La derecha –y desgraciadamente no sólo ella– parece empeñada en un error que puede costarnos muy caro en términos de futura productividad, que es de lo que debería tratarse. Ya que, al haber desaparecido la peseta, no se puede ya devaluar nuestra moneda frente al resto para ganar así competitividad, se recurre a lo más fácil: la devaluación salarial.

Abaratar el despido, rebajar los sueldos y recortar derechos, los adquiridos y aquellos de los que pudieran beneficiarse generaciones futuras: ésa es la nueva consigna del Gobierno de la nación. Es una cura de caballo que, según dicen, traerá otra vez prosperidad una vez pasados los sacrificios que imponen nuestros compromisos con Berlín/Bruselas.

Es una receta que ha recibido, como no podía ser de otro modo, los parabienes de nuestra muchas veces miope clase empresarial, siempre agradecida con cualquier medida que abarate y precarice el factor trabajo.

De nada valen las lecciones de la historia ni las advertencias que lanzan, recordando lo aprendido de lord Keynes y sus recetas para la Gran Depresión, economistas de la talla del Nobel estadounidense Paul Krugman sobre lo peligroso de la senda elegida, que, lejos de crear empleo –al menos el único que cuenta, el de calidad– destruirá poco a poco el estado de bienestar y la paz social, acaso las mayores conquistas de la posguerra europea.

Conquistas que, no está de más recordarlo, tuvieron mucho que ver con el miedo de los partidos conservadores a que la ideología comunista prendiese entre las clases trabajadoras.

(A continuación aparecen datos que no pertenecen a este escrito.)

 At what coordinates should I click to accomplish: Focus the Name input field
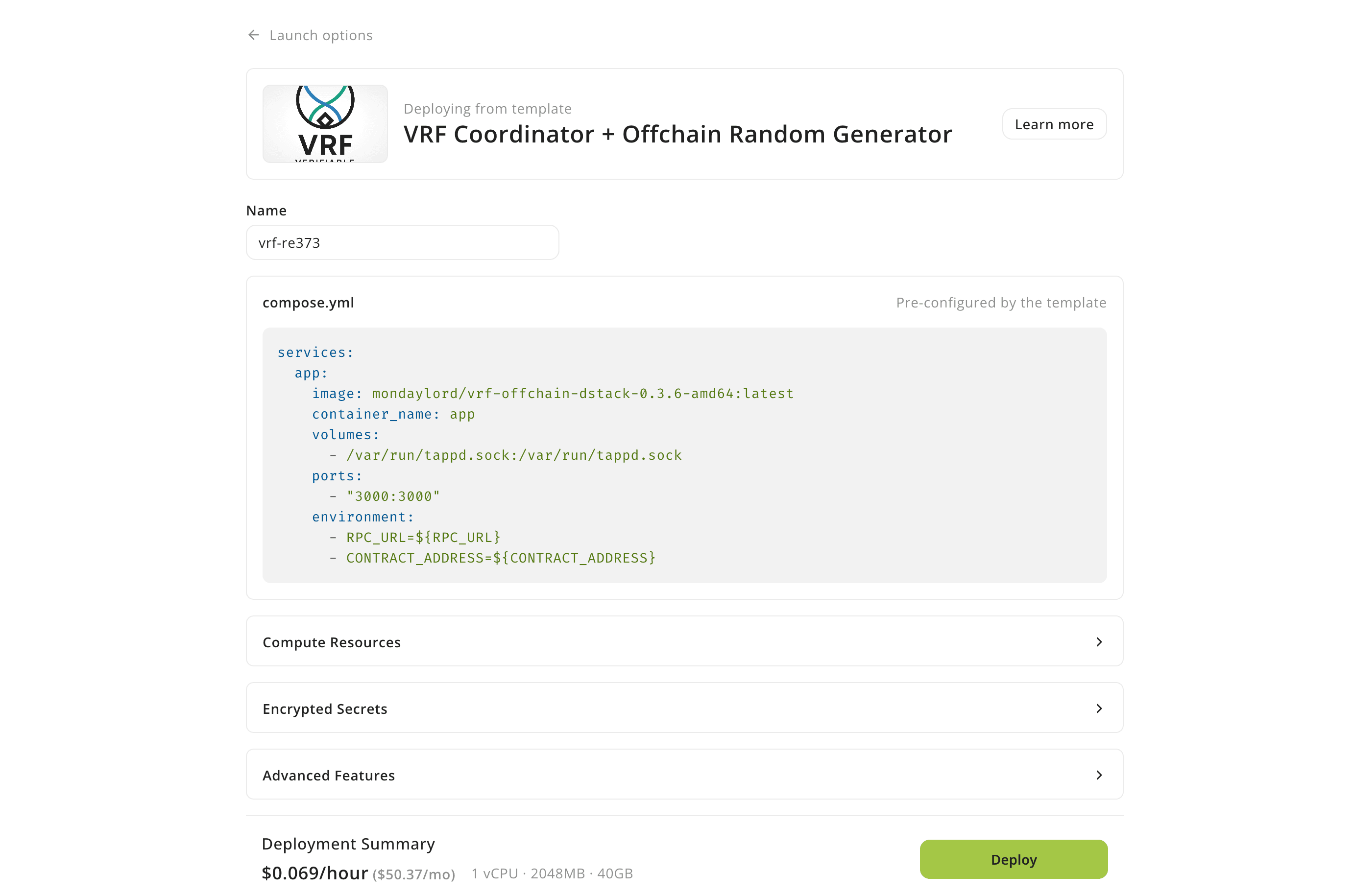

La vacuna contra ese virus fue el llamado capitalismo renano, que tanto contribuyó al llamado «milagro alemán» de Ludwig Erhard.

Caído el muro de Berlín y disuelto el bloque comunista, el capitalismo renano dejó de funcionar para muchos como modelo y se adaptó en cambio el anglosajón, con sus recetas de darwinismo social y liberalismo puro y duro a lo Ludwig von Mises y Milton Friedman. Todo ello se trató de justificar con las nuevas realidades, es decir la globalización y la entrada en la economía de nuevos actores y la necesidad de competir con una mano de obra abundante y a precio de saldo como la de China.

Ahora bien, se puede competir internacionalmente rebajando sueldos y prolongando jornadas laborales, es decir aproximando las condiciones de trabajo y salariales del hasta ahora llamado «mundo rico» a las de las economías emergentes. Es la solución que parecen preferir gobiernos miopes y empresarios acomodaticios para salir de la crisis.

Pero cabe hacerlo, por el contrario, mejorando el nivel general de educación, aumentando la inversión en investigación y desarrollo, innovando tanto productos como procesos productivos y transformadores, dando mayor valor añadido a lo que se produce, buscando los huecos del mercado, apoyándose en todo tipo de sinergias y potenciando eso de lo que tanto se habla como es la «marca España» para que se convierta tanto fuera como dentro en sinónimo de buen hacer y calidad.

Es decir se trata de dar alas a la imaginación y dejar atrás la comodidad y la inercia a la que tan proclives son aquellos empresarios que quieren fiarlo todo a un abaratamiento de la mano de obra y una flexibilización –¿hasta dónde– de las condiciones laborales. Esto último será sólo pan para hoy y hambre para mañana.